─── THE DATA ───

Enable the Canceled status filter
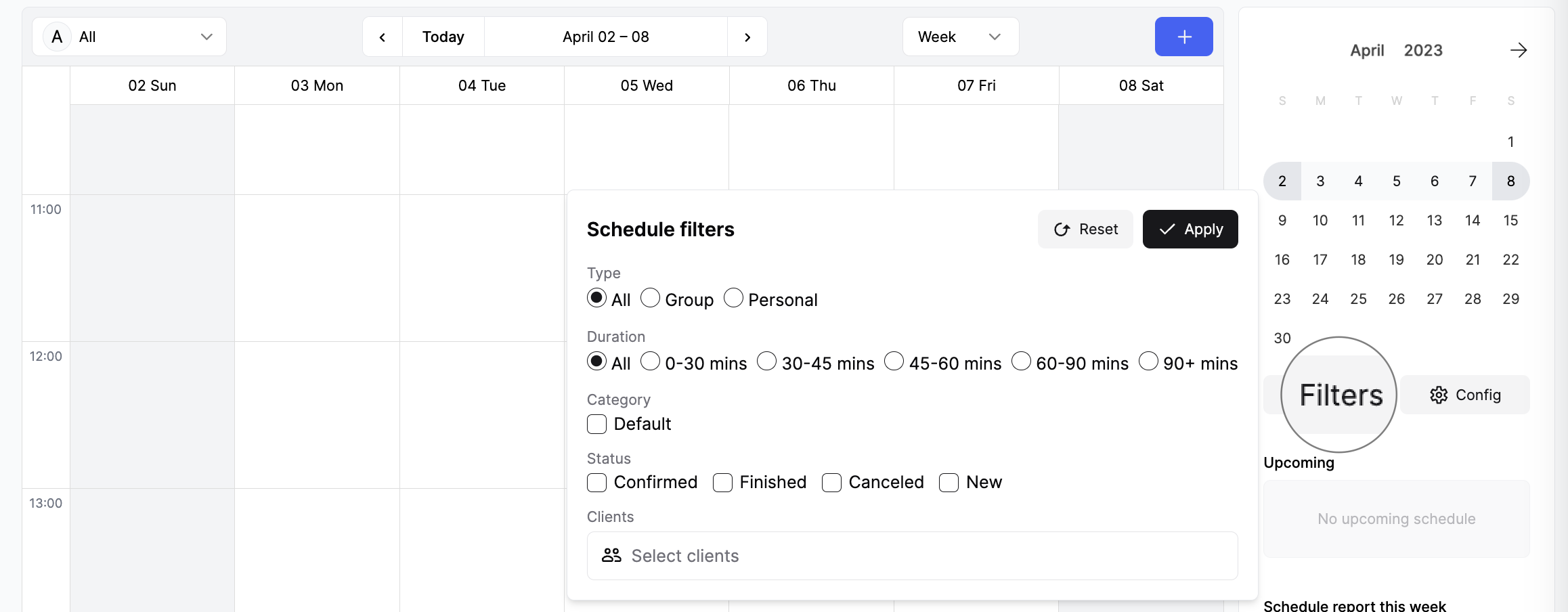 tap(831, 483)
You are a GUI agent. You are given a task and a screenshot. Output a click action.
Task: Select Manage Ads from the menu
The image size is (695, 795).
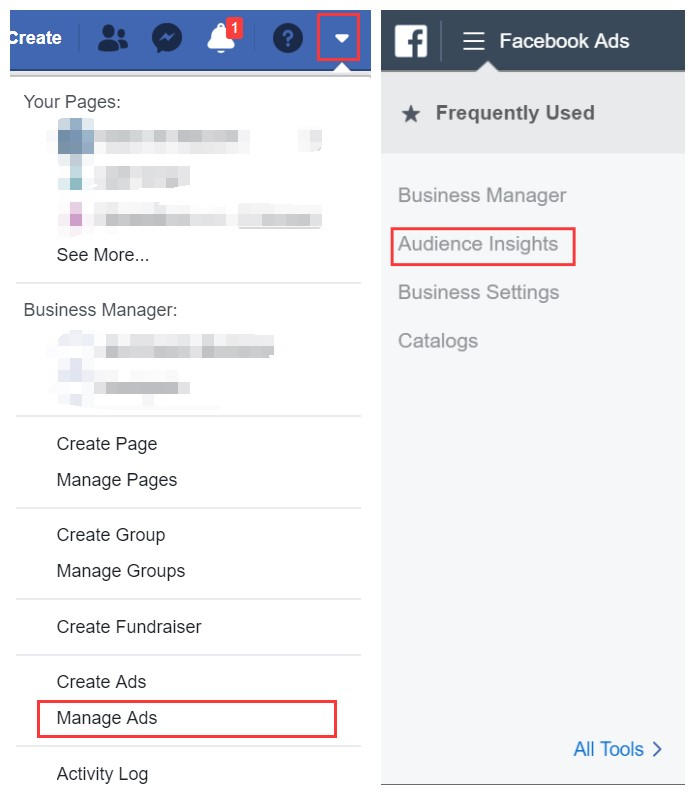click(x=107, y=718)
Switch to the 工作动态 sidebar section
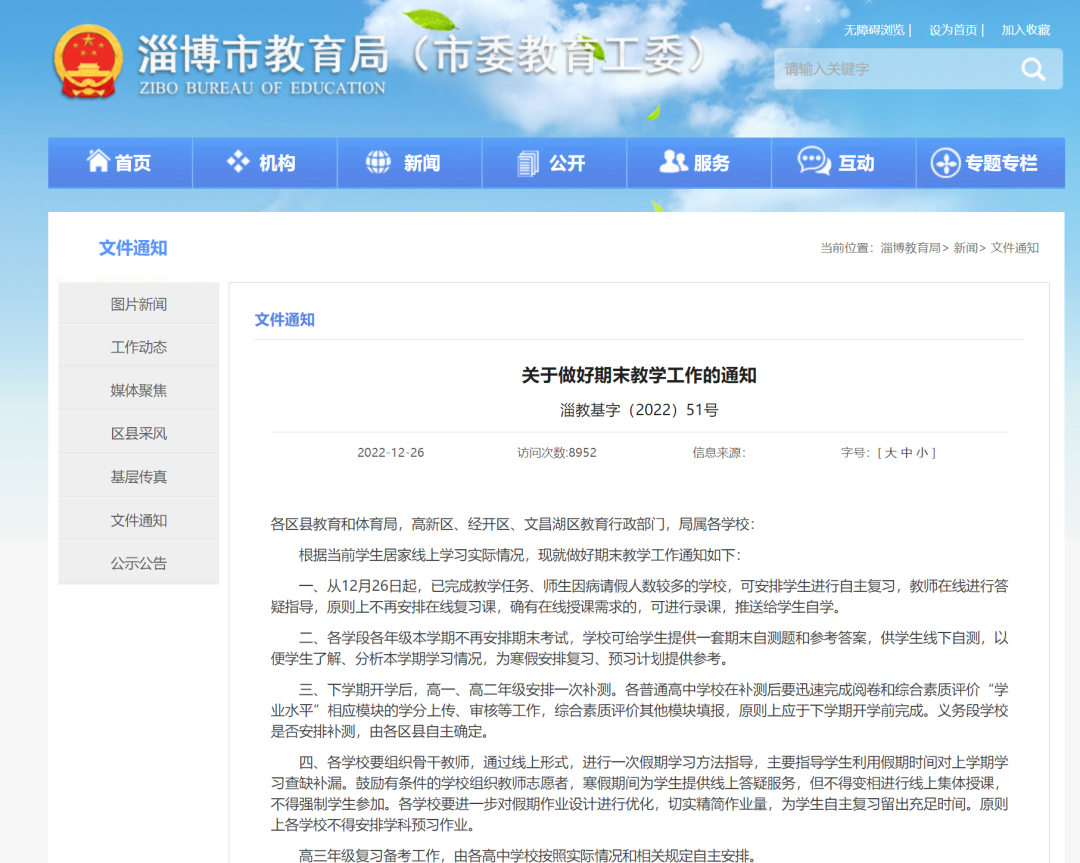1080x863 pixels. point(138,345)
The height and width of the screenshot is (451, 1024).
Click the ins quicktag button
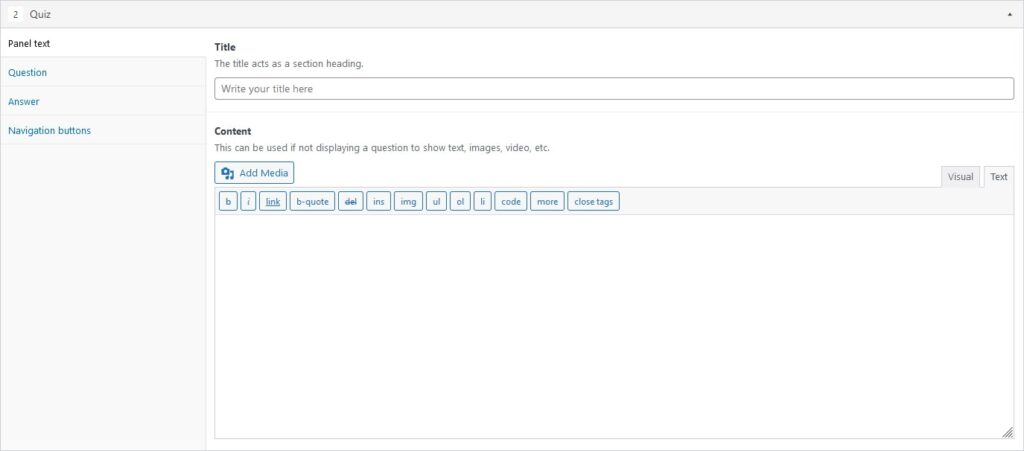pyautogui.click(x=379, y=202)
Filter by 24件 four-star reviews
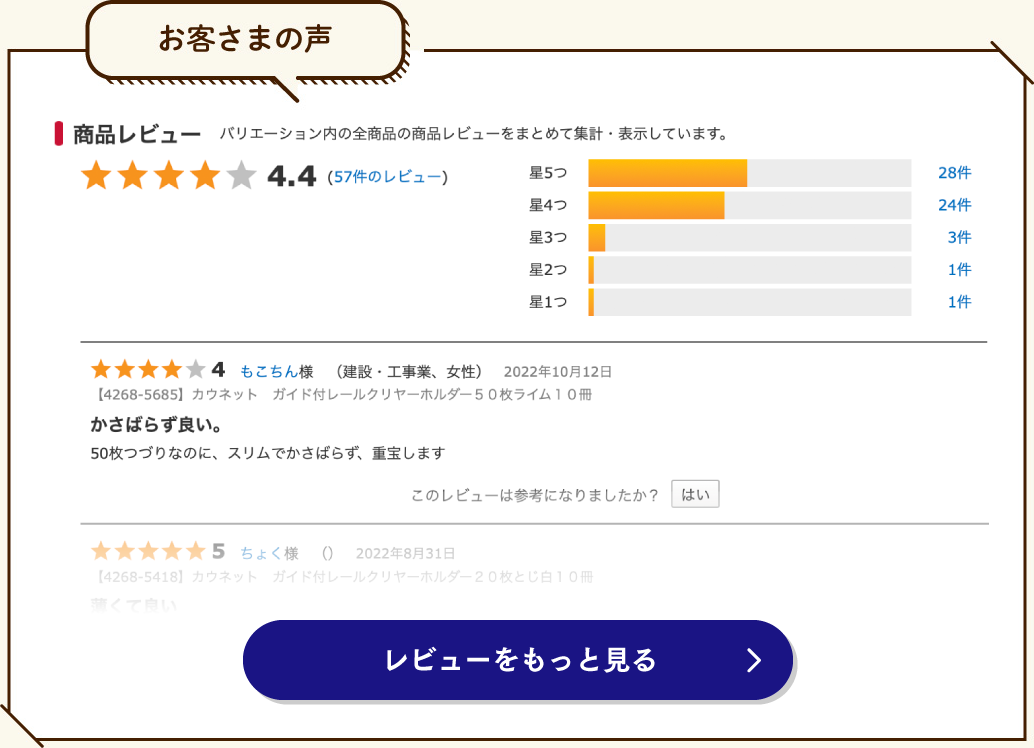1034x748 pixels. tap(954, 205)
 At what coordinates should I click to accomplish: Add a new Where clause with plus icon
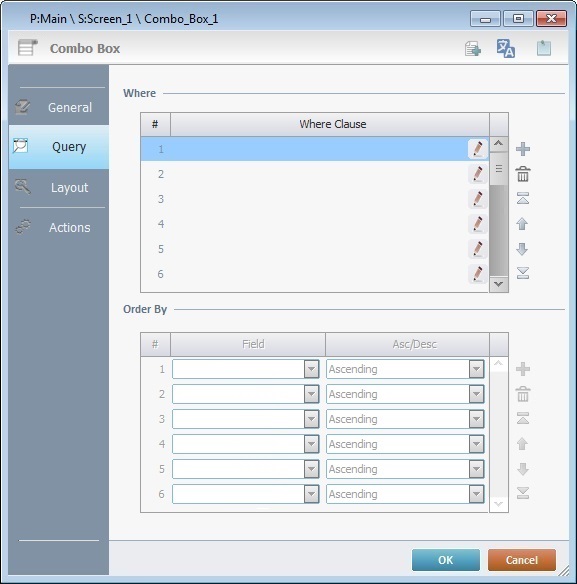(523, 149)
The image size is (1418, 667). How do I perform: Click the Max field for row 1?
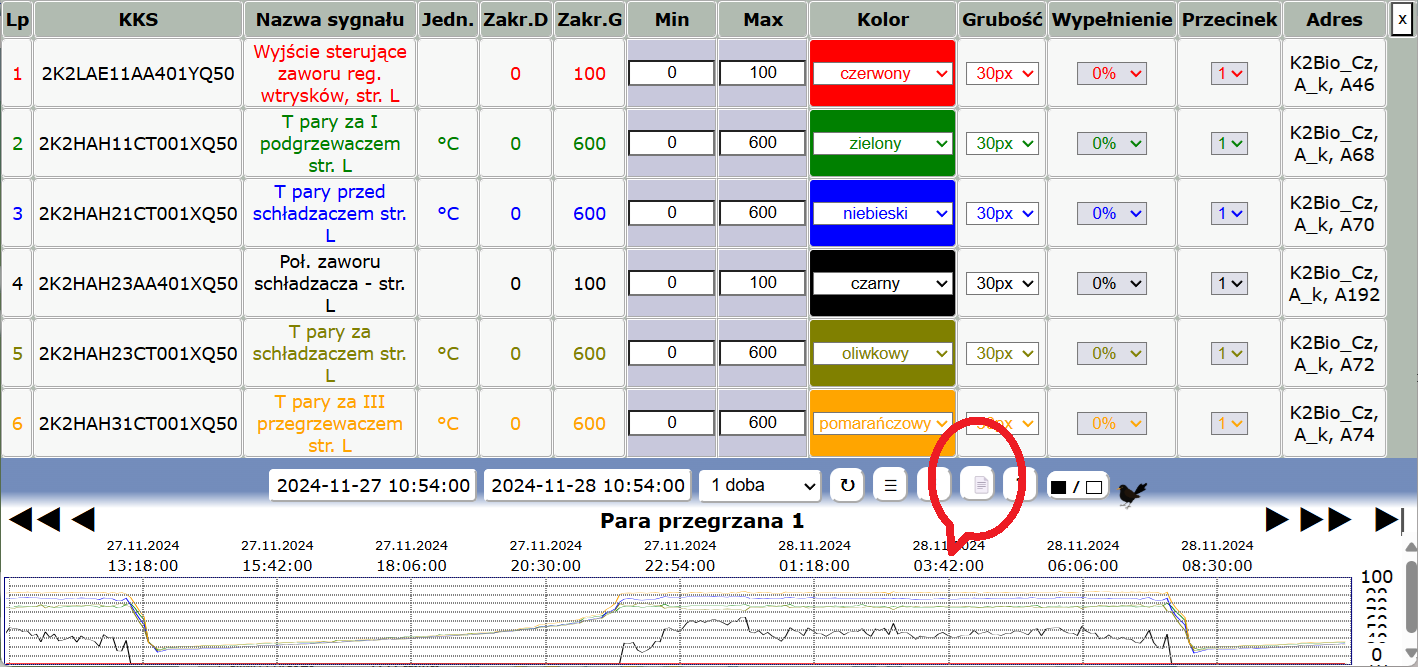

───

**WORK REQUIRED:**
Every line from the one with "You are a GUI" through the last line of the material gets printed exactly, and nothing more. Omit the pictures.

**THE ANSWER:**
You are a GUI agent. You are given a task and a screenshot. Output a click action.
Task: Select Manage Ads from the menu
The image size is (695, 795).
click(x=107, y=718)
Switch to the 工作动态 sidebar section
1080x863 pixels. point(138,345)
The height and width of the screenshot is (451, 1024).
Click the ins quicktag button
pyautogui.click(x=379, y=202)
Filter by 24件 four-star reviews
1034x748 pixels. tap(954, 205)
 At what coordinates should I click to accomplish: Add a new Where clause with plus icon
(523, 149)
The image size is (1418, 667). How do I perform: Click the Max field for row 1?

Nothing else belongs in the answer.